Sydney lo miró con perplejidad.

– ¿Qué quieres decir?

Jarod ladeó la cabeza.

– El día que te marchaste de Cannon, me dijiste: «Yo no puedo quedarme y tú no puedes venir, ¿verdad?». En ese momento no pude darte una respuesta.

La cólera la consumió al recordar su sufrimiento.

– ¿Y ahora sí puedes? -preguntó ella en tono burlón, pero agonizando al recordar el beso de despedida-. Si has decidido separarte de Dios durante unas cortas vacaciones y pasarlas conmigo, olvídalo. Búscate a otra antes de volver a tu rebaño, padre Kendall.

Los rasgos de él endurecieron, sus facciones parecían esculpidas en granito.

– Me llamo Jarod. Me gustaría que me llamaras por mi nombre de pila.

Sydney sacudió la cabeza.

– ¿Quieres decir que te llamas Jarod mientras estás aquí, en Cannon?

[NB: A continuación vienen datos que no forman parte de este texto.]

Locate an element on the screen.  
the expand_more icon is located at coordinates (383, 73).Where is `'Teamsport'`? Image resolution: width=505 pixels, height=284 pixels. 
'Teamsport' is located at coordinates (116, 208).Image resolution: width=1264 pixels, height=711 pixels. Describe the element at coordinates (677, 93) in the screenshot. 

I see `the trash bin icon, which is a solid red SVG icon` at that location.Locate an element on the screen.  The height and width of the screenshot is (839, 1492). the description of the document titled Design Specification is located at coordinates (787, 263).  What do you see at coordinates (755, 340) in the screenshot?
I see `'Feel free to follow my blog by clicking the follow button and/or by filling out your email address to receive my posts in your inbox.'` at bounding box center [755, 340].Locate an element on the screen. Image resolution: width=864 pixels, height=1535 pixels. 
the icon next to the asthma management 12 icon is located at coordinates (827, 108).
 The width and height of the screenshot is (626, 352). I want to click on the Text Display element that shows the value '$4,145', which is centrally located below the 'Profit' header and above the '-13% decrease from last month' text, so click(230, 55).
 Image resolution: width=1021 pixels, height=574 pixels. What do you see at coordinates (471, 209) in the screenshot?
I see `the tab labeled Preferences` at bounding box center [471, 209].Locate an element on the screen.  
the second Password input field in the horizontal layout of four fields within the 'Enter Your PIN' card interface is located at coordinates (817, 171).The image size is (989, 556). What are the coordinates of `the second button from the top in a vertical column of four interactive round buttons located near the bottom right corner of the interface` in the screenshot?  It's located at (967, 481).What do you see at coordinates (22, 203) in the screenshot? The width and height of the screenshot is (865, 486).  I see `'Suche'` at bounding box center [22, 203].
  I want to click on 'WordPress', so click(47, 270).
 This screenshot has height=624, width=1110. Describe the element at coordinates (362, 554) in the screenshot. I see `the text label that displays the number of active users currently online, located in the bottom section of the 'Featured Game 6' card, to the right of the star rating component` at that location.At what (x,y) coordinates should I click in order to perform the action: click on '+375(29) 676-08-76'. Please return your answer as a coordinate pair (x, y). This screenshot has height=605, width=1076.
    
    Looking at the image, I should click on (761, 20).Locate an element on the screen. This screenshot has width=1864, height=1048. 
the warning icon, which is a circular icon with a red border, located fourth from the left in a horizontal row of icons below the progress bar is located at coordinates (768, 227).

Jarod se quedó mirándola unos momentos.

– Es evidente que necesitas más tiempo para hacerte a la idea de que realmente estoy aquí.

– ¿Tiempo? -repitió ella en tono seco-. Admito que hubo un tiempo en que, aun consciente de lo absurdo de la idea, esperaba que me dijeras que me amabas tanto como para dejar tu vocación por mí. Así era de estúpida y así estaba de enamorada. Pero la persona que era hace quince meses ya no existe. Y estás muy equivocado si crees que voy a rendirme a tus pies porque tengas unos días libres y te hayas quitado la sotana.

Al segundo de haber pronunciado aquellas palabras, Sydney se dio cuenta de su sinsentido. Hacía tan sólo unos minutos, casi se había desmayado al verlo.

– ¡No quiero saber nada de ti ni de tu vida! -gritó al instante siguiente.

¡Qué hipócrita!

– ¡Por favor, vete!

– Yo también te he echado de menos, Sydney. Intenta descansar. Te veré mañana -fue todo lo que Jarod dijo antes de marcharse.

Como si hubiera sobrevivido a un naufragio, Sydney se quedó de pie muy quieta sin comprender qué había ocurrido.

Después de haber hecho todo lo posible por olvidarlo, era una crueldad reaparecer otra vez en su vida. Jarod sabía por qué ella se había marchado de Cannon. Uno de los dos tenía que marcharse y, por supuesto, no podía ser el párroco que dedicaba su vida a la Iglesia y a los feligreses.

La mañana que se marchó de Cannon, se pasó por el despacho de él para despedirse. Otra grave equivocación. Una equivocación de la que siempre se arrepentiría.

Jarod no sabía que se iba. Cuando se lo dijo, se levantó de su butaca y se acercó a ella, quedándose de pie junto a la puerta cerrada. Ella se alegró de la angustia que vio en los ojos de Jarod; por primera vez, se quitaba la máscara, permitiéndole ver sus emociones. Vio gran pesar en las profundidades de los ojos de Jarod.